REQUIREMENT: Starting at the line that contains "The height and", retype each line to the end of the listing below. Include both ends, but not the pictures.

AVAILABLE DATA:
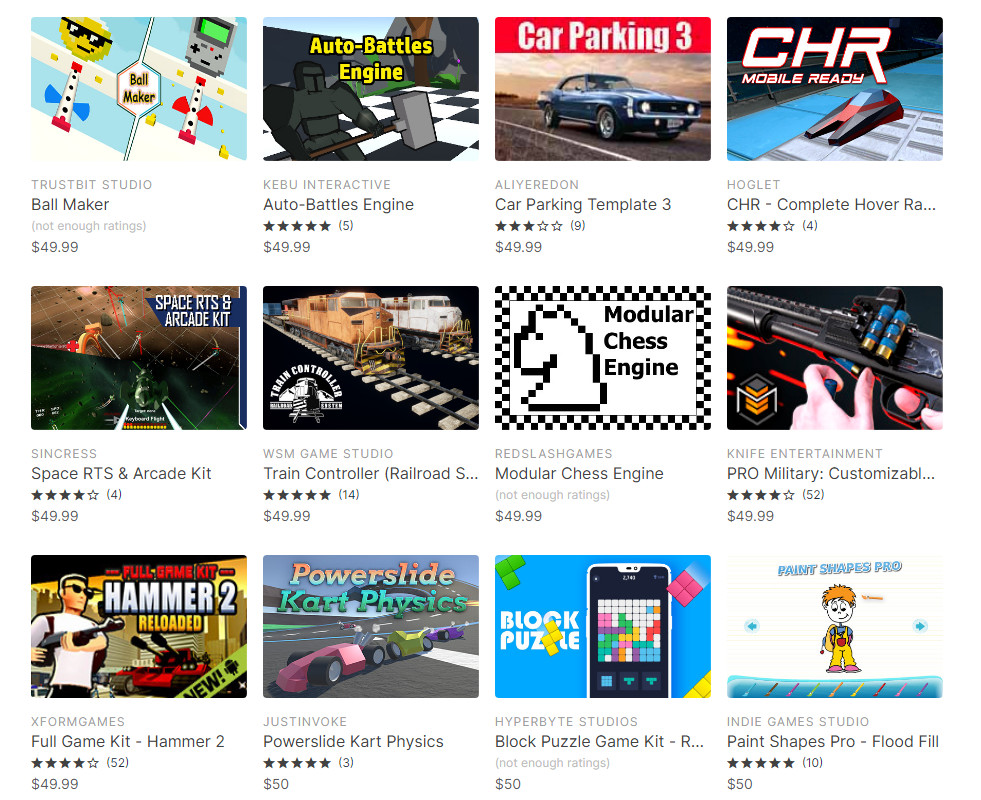Select the Space RTS & Arcade Kit image
Screen dimensions: 981x800
139,358
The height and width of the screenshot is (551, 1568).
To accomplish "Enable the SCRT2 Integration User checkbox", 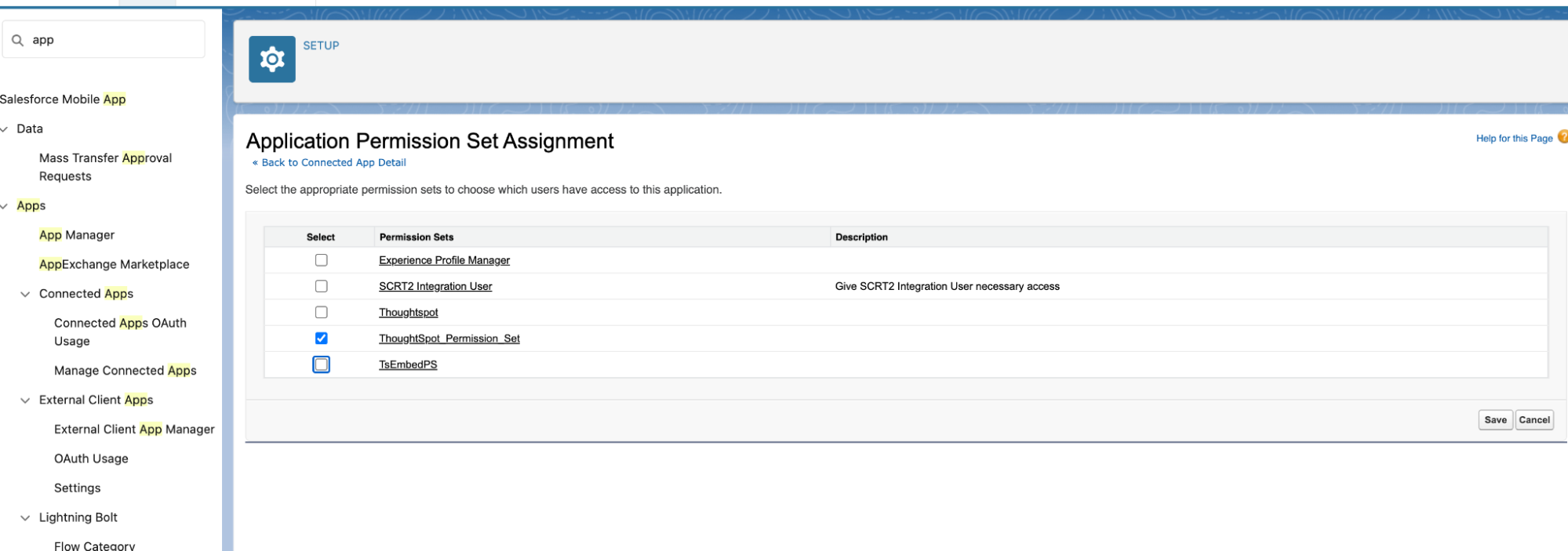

OUTPUT FOR THIS EXERCISE:
The height and width of the screenshot is (551, 1568).
To accomplish "Enable the SCRT2 Integration User checkbox", 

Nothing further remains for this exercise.